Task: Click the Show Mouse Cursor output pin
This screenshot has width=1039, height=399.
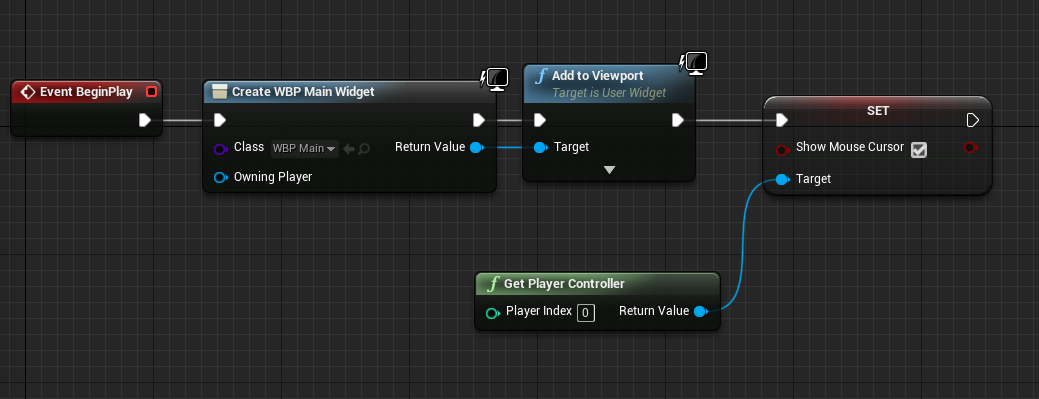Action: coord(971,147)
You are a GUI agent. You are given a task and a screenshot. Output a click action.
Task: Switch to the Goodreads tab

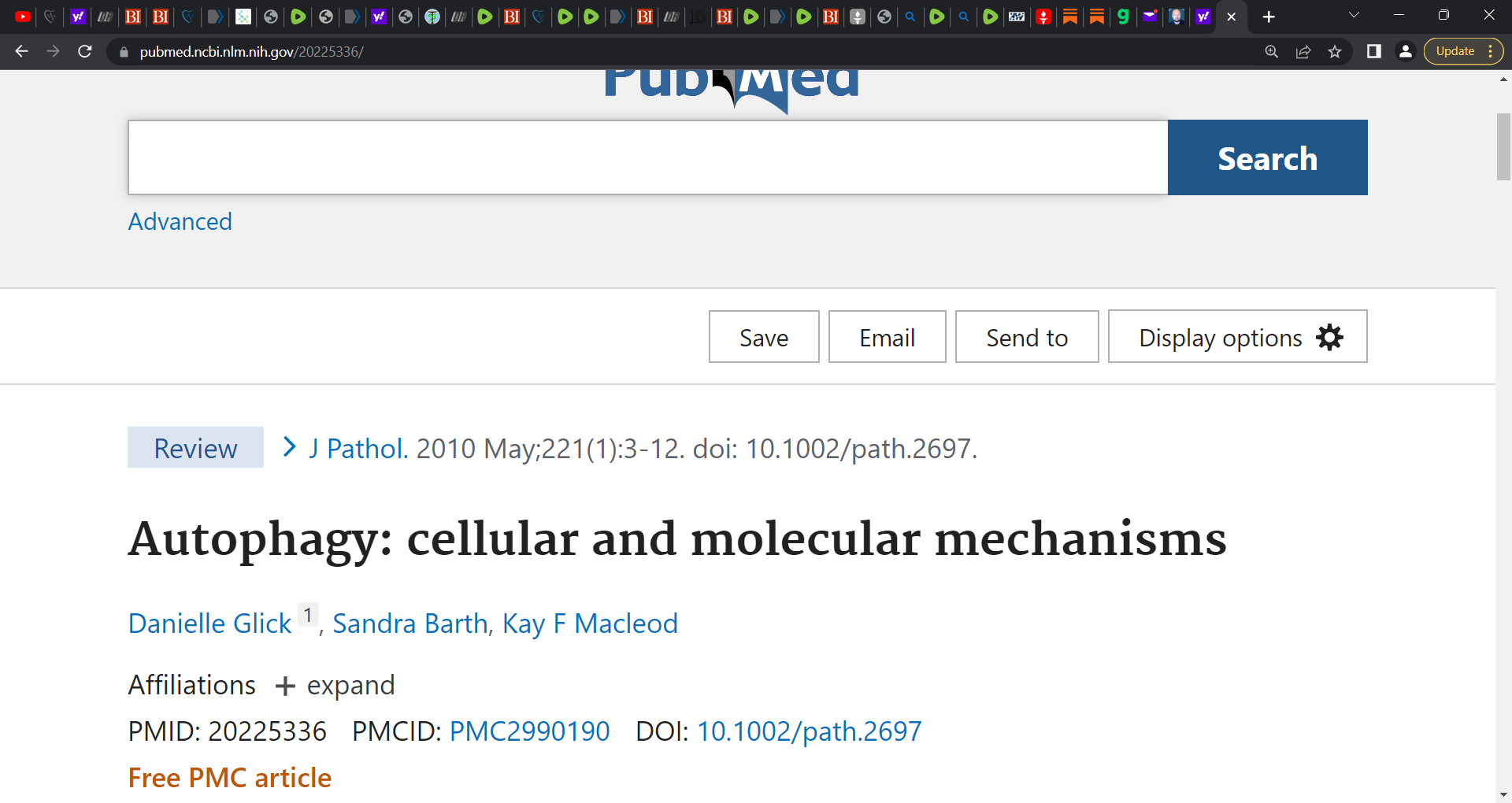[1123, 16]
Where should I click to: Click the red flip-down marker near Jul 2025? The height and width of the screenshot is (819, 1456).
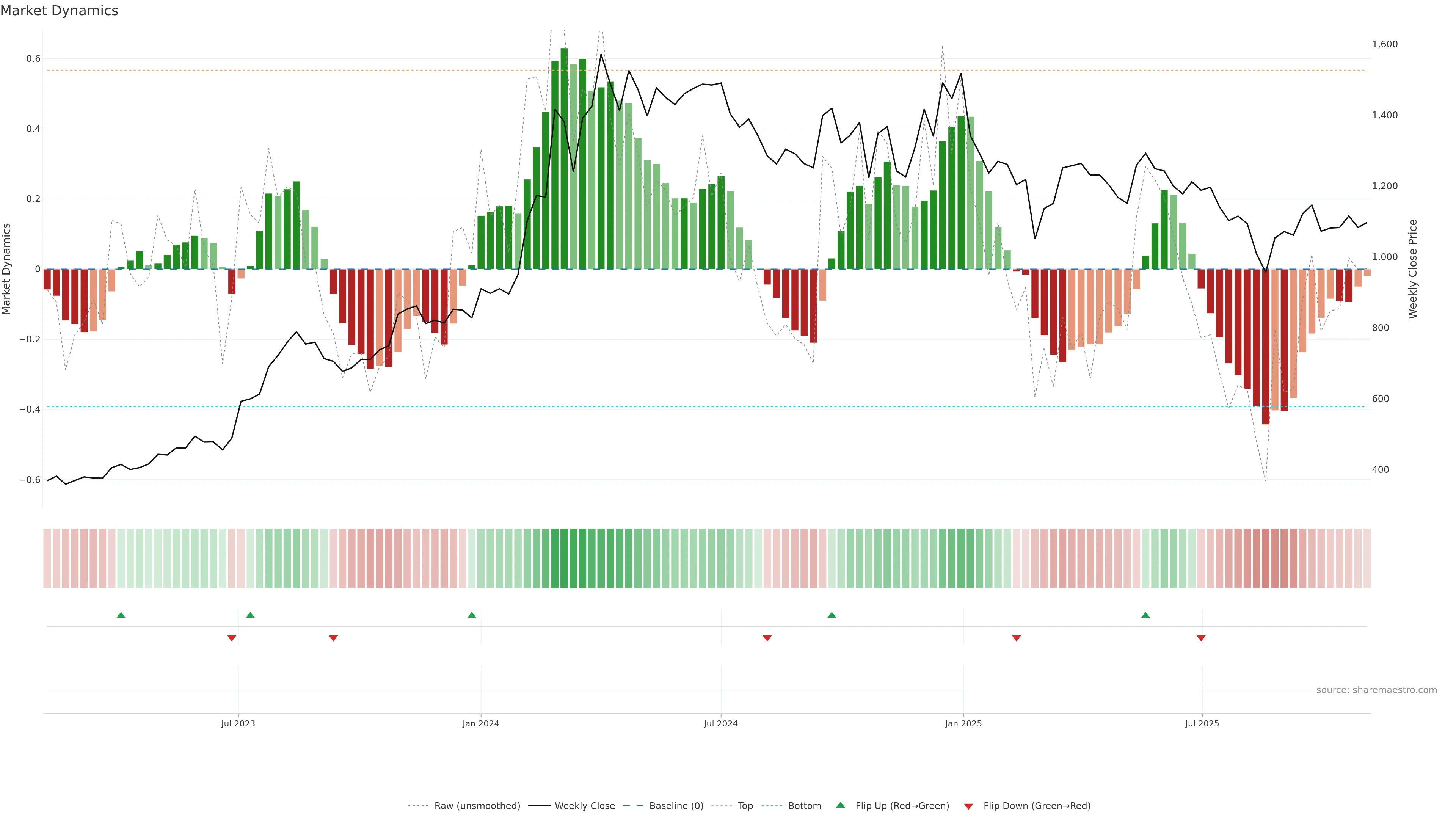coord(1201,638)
........
Output the lines of the records above word for word, omitting the pictures.

Task: Click the Show Mouse Cursor output pin
This screenshot has width=1039, height=399.
Action: coord(971,147)
You are a GUI agent. You are given a task and a screenshot. Output a click action.
Task: Switch to the Goodreads tab

[1123, 16]
Where should I click to: Click the red flip-down marker near Jul 2025? The height and width of the screenshot is (819, 1456).
coord(1201,638)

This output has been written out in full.